You fdisk, format the drive, create primary partition to max available space, format it, then to make sure that you have a clean partition, delete it again, format the drive, create primary partition to the max size, format it. If the drive is bigger than 2 gig you can create additional partitions, just make sure that the boot partition is set as active.


----------



## DaveBurnett (Nov 11, 2002)

Now here is a sneaky one. Run FDISK and recreate the partition you deleted. make is active, but DON't Format it for now. The do a FDISK /MBR and you may just find that the original partition is now accessible and will boot. This is NOT guaranteed, but does often work if yo have done nothing else with the disk in the meantime.


----------



## twelcher (Aug 23, 2003)

Ok, here is the problem. When I turn on the computer it has the Bios info, etc. and then the last lines it says. Operating system not found.Invalid partiion talbe. Setup cannot continue. I tried to put inthe Windows start up disk, but it doesn't seem to access it.


----------



## Elvandil (Aug 1, 2003)

Try this partition repair program. Download it and run it to create a floppy. Boot from the floppy. At the prompt, type:
pr
to begin the recovery process. Follow the onscreen directions (I think it was Ctrl-Enter to start a scan of the drive to look for partitions).
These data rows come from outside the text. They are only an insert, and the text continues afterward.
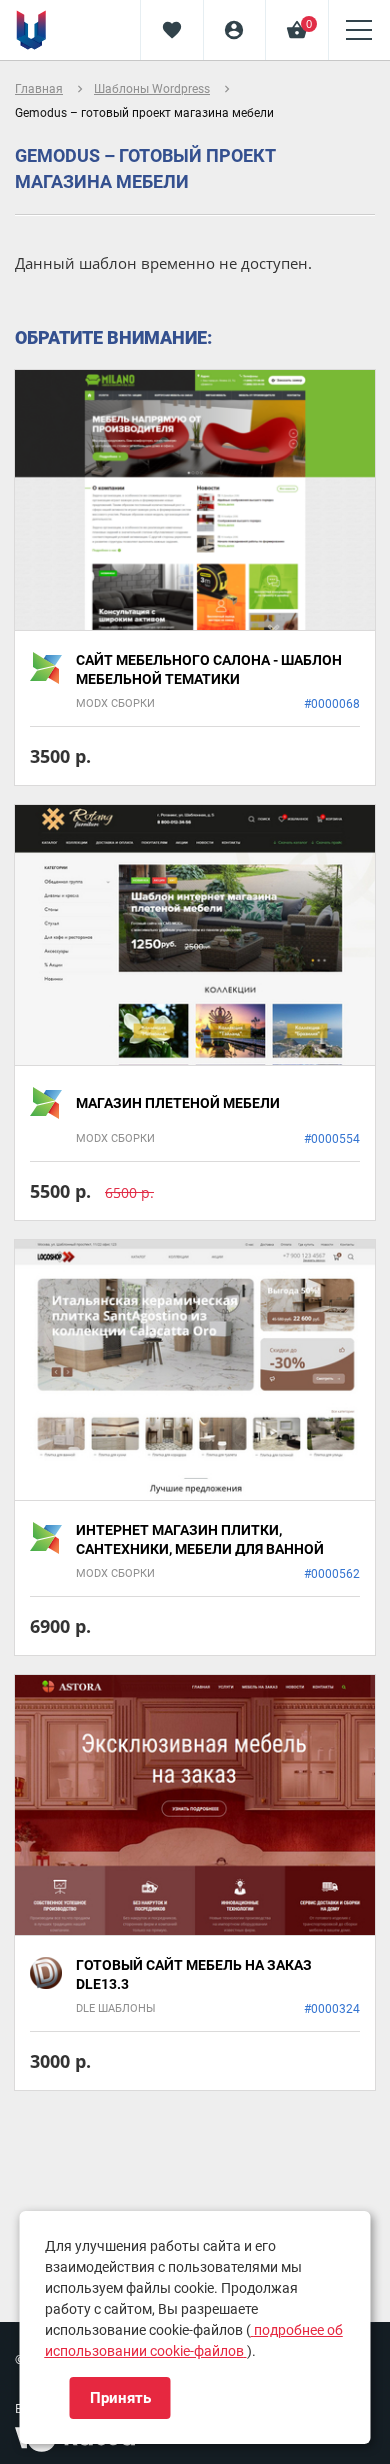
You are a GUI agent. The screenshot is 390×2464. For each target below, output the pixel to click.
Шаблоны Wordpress (152, 89)
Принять (120, 2398)
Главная (39, 89)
http://users.adelphia.net/~abraxas/dl/APR.exe

If you can't boot from floppy or CD, go into BIOS setup and set the boot sequence to Floppy/CD/Hard Drive.


----------



## twelcher (Aug 23, 2003)

OK but I can't remember how to get into the BIOS. It won't boot from the floppy


----------



## Elvandil (Aug 1, 2003)

On Gateways, it's usually F1 or F2, but some require a jumper to be moved. Do you remember if yours did?


----------



## twelcher (Aug 23, 2003)

I am in setup but I don't know how to change the boot sequence


----------



## twelcher (Aug 23, 2003)

Found it. Boot sequence says A: then C:


----------



## twelcher (Aug 23, 2003)

Ok was able to access A drive, and downloaded the above , but it just says invalid disk.


----------